■ **IHRE AUFGABE**: Nach welcher Frist darf man laut dem Text über das Flüchtlingslager Moria das Camp verlassen?
### TEXTAUSZUG
«Wir können nicht anders, als zu helfen»

Als «Gefängnis» oder «Anstalt» wurde das Flüchtlingslager Moria nicht nur von Bewohnern bezeichnet. Ein Besuch

  • Ann Esswein, Lesbos
  • Lesedauer: 8 Min.

Wie ein Boxer nach dem Kampf sitzt Mohammed Qasim auf seinem Plastikstuhl. Zurückgelehnt pafft er Rauchwolken seiner Shisha in die Mittagshitze. Es riecht nach Bratfett und Urin vor den Toren Morias. Das Flüchtlingslager auf der Insel Lesbos gehört zu den größten in Griechenland. Wer es nach einer Frist von 25 Tagen verlassen darf, hält sich außerhalb des Camps auf.
######
### ANGEZEIGTE EINTRÄGE
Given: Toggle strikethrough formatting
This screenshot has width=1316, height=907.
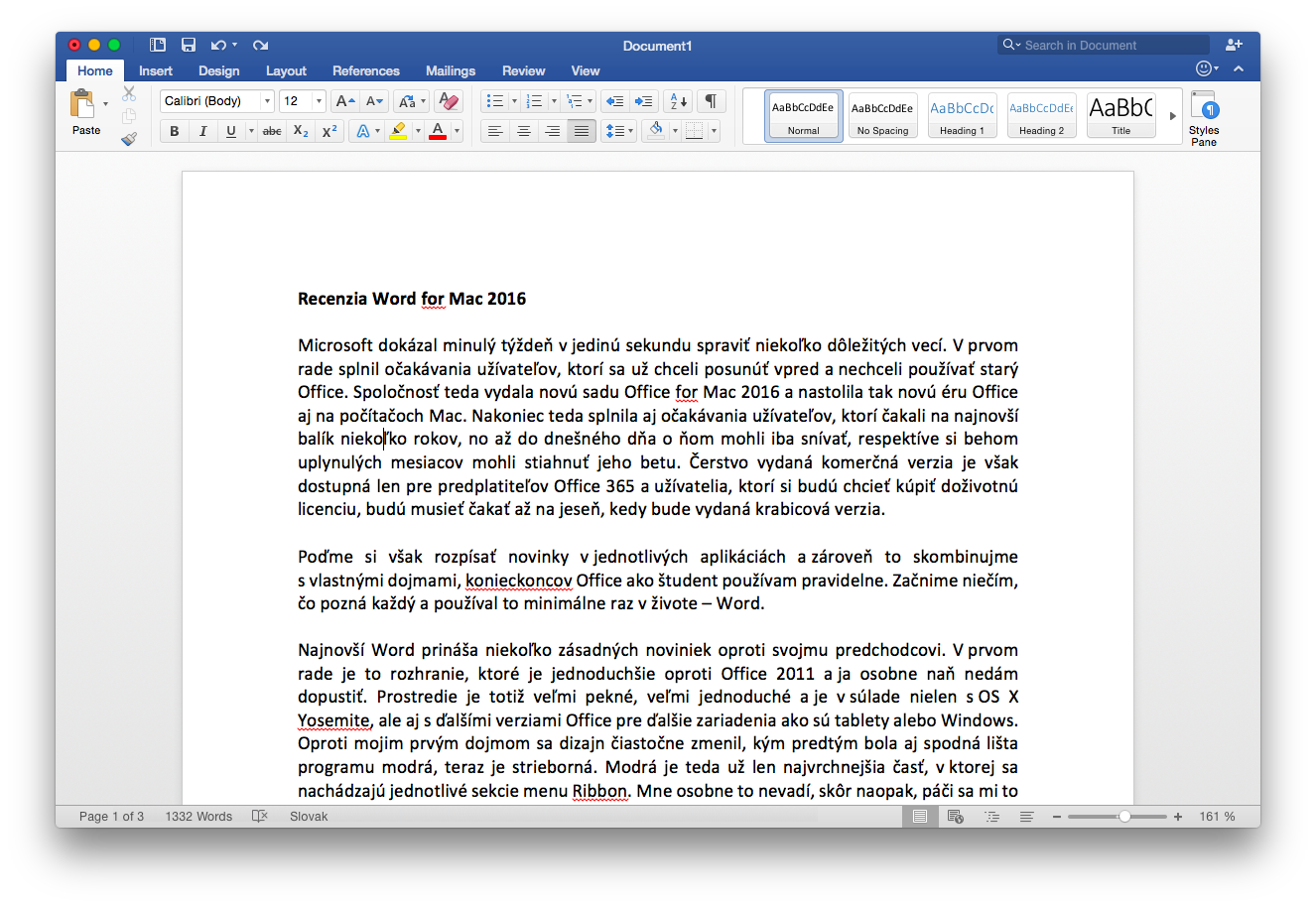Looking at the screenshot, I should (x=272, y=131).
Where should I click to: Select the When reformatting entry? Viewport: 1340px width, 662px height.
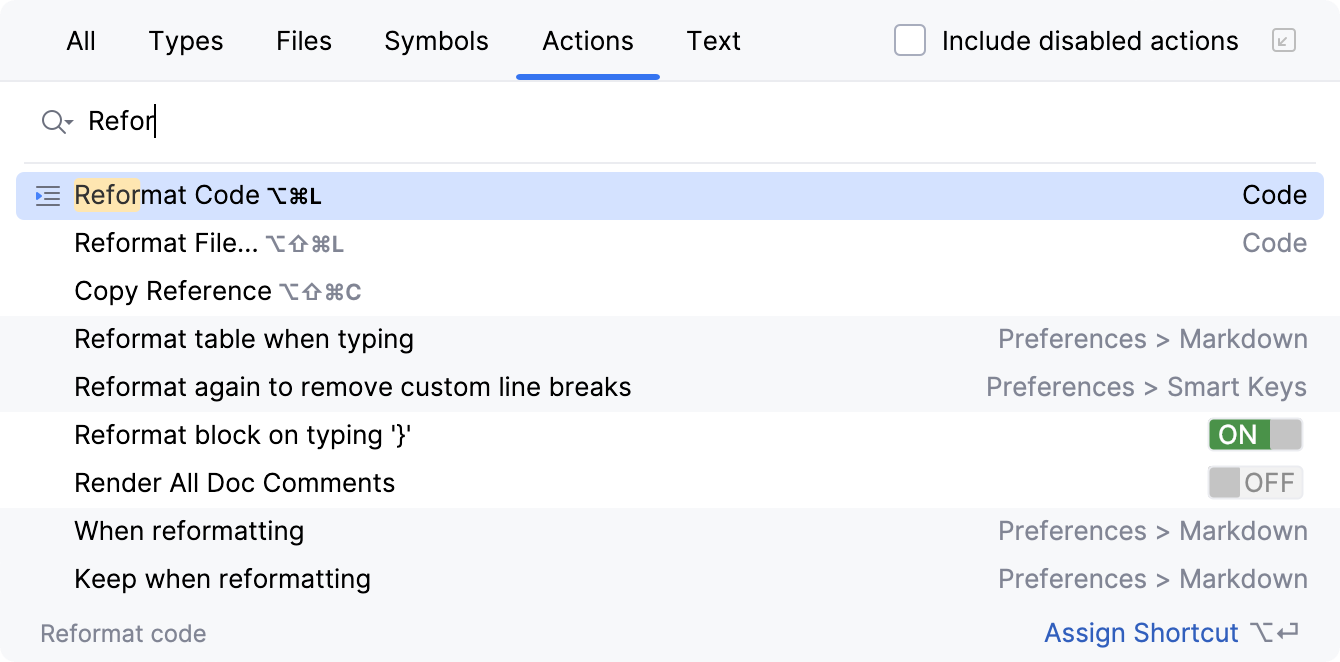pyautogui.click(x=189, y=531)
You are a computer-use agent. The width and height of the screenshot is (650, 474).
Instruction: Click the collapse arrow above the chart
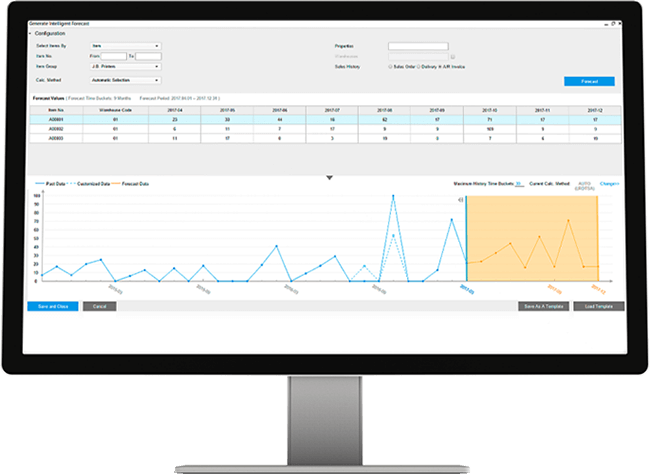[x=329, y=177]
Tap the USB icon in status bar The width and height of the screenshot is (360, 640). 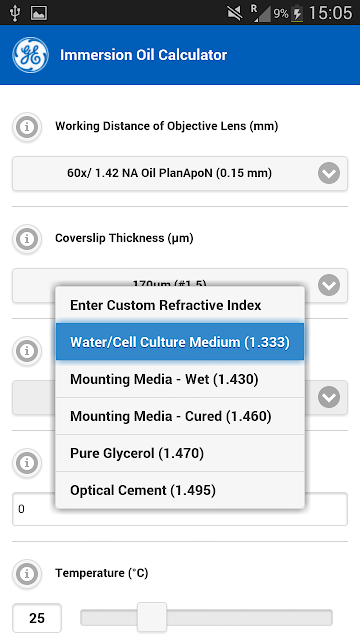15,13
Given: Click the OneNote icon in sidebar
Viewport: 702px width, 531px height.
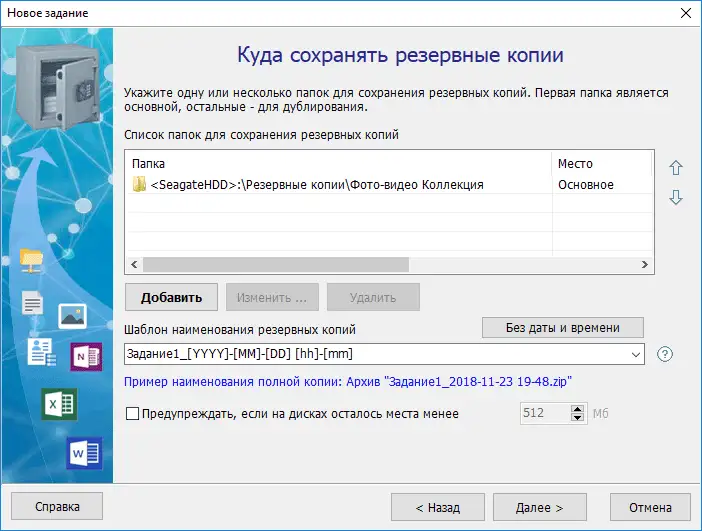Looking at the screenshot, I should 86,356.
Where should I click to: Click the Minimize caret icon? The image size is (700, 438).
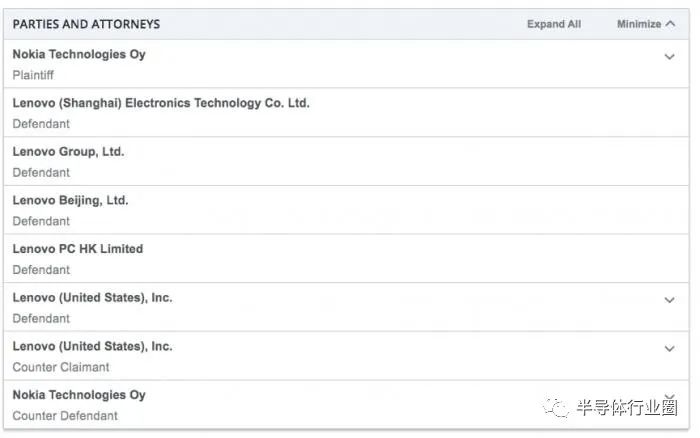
######
### ANGEZEIGTE EINTRÄGE
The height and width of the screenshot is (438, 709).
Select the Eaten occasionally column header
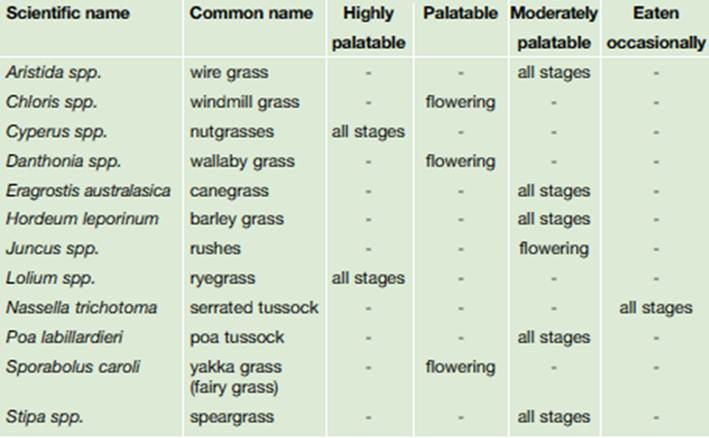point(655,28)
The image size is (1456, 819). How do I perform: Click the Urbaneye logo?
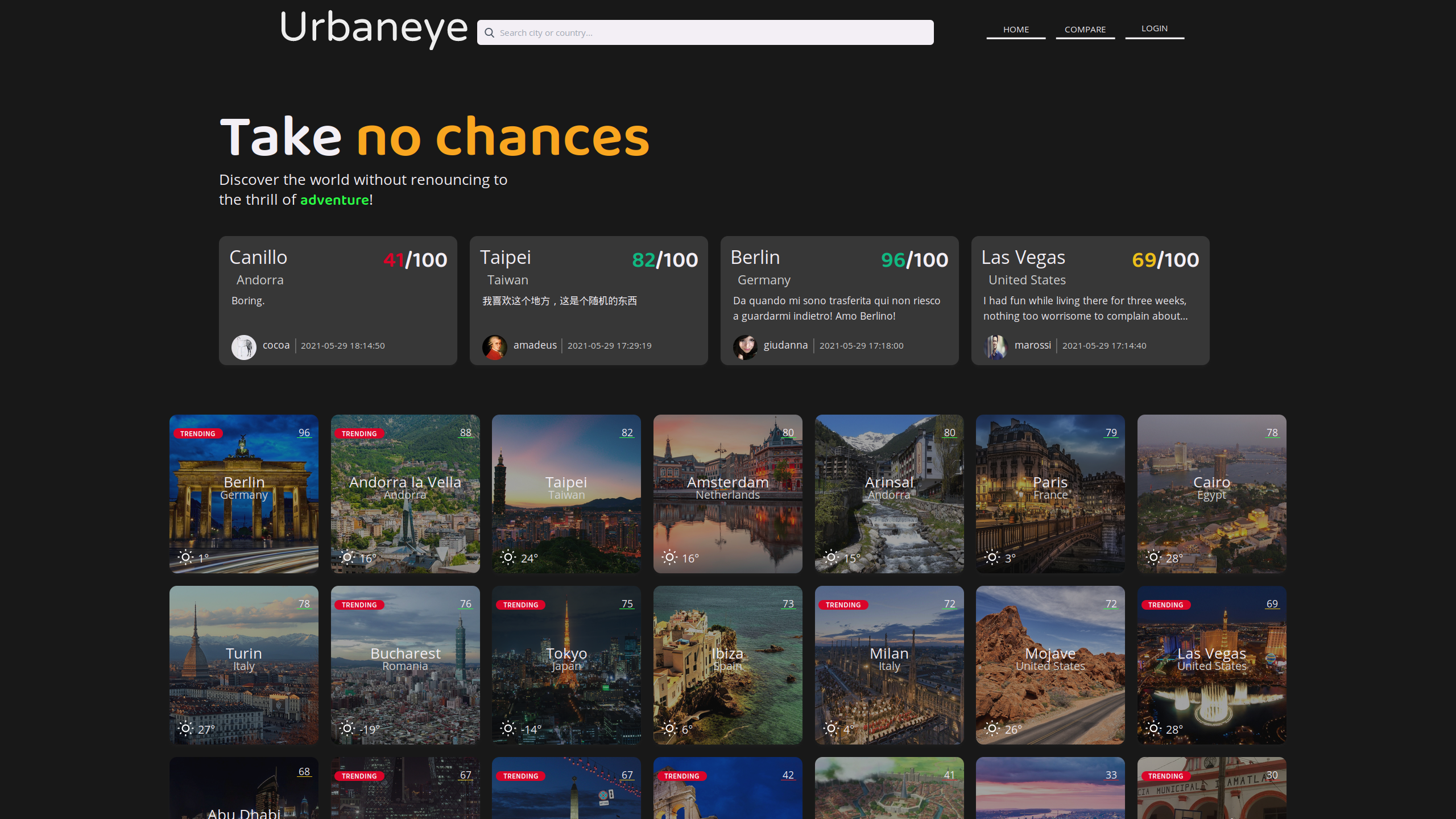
######
### ANGEZEIGTE EINTRÄGE
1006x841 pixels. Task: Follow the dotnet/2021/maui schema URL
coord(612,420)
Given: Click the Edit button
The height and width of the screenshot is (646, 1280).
######
■ **MUSTERLÖSUNG**: Nach einer Frist von 25 Tagen.